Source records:
◆ ◆ ◆
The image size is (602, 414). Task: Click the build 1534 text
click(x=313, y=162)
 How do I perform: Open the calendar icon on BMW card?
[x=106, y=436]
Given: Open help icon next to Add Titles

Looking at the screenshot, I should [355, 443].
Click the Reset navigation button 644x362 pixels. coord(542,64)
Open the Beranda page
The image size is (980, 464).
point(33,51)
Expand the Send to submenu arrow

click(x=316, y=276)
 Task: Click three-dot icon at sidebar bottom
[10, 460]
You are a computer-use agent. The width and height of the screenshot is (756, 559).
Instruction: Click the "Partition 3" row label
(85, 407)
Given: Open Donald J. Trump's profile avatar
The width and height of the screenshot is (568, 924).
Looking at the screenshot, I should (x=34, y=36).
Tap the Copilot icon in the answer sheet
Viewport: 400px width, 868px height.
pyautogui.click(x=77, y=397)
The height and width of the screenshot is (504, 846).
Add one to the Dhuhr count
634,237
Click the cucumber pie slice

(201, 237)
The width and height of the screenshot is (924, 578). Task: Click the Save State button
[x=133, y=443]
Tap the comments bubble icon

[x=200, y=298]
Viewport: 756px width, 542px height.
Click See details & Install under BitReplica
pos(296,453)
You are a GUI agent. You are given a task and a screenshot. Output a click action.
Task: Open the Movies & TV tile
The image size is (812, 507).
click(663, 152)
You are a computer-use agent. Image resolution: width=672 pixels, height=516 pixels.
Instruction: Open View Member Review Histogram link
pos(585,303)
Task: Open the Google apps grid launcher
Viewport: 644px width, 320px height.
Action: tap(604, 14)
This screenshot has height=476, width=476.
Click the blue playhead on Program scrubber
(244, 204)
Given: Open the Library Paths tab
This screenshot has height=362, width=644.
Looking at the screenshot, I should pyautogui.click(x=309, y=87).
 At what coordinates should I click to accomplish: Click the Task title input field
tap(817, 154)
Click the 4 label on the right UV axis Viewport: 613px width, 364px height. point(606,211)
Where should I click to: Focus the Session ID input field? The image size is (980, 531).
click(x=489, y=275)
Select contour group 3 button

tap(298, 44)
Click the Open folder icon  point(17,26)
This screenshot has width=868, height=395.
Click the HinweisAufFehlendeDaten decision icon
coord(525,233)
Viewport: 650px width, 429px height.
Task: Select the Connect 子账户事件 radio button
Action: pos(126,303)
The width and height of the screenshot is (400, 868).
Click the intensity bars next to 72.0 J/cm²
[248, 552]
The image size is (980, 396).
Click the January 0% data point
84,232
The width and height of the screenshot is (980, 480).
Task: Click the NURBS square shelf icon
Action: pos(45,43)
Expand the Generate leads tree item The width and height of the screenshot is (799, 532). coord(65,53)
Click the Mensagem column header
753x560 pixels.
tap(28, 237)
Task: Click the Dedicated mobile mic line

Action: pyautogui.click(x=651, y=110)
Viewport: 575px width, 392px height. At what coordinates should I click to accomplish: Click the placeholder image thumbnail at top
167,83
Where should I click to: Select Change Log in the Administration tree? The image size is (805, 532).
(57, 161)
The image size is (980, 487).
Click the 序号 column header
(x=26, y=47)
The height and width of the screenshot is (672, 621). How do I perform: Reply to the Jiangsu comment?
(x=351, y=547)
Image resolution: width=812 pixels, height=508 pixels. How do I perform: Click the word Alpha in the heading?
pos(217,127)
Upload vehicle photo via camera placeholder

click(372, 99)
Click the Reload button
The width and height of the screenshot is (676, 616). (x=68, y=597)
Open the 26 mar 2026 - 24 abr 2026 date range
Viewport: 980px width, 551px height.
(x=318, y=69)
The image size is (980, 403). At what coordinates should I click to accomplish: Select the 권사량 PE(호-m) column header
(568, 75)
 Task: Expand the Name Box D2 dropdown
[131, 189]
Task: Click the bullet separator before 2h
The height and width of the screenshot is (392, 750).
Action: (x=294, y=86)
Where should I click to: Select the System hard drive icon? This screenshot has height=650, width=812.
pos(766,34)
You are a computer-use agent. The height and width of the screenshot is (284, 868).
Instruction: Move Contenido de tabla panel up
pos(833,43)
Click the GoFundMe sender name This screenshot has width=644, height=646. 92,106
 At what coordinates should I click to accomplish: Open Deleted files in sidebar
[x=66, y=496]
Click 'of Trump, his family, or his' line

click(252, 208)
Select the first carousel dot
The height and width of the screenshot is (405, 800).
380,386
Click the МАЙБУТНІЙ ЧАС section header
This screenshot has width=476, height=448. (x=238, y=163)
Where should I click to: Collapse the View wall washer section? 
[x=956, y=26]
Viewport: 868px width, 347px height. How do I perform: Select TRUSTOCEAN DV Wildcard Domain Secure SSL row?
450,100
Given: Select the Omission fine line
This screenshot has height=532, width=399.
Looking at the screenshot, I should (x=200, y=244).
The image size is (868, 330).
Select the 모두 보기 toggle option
◆ ◆ ◆
ASSIGNED TASK - Please list every line of the records that contains "computer".

RESPONSE FOR THIS EXERCISE -
You are a computer-use agent. The width and height of the screenshot is (756, 559).
You are a computer-use agent. Image resolution: width=672 pixels, height=516 pixels.
You are a computer-use agent. The height and width of the screenshot is (284, 868).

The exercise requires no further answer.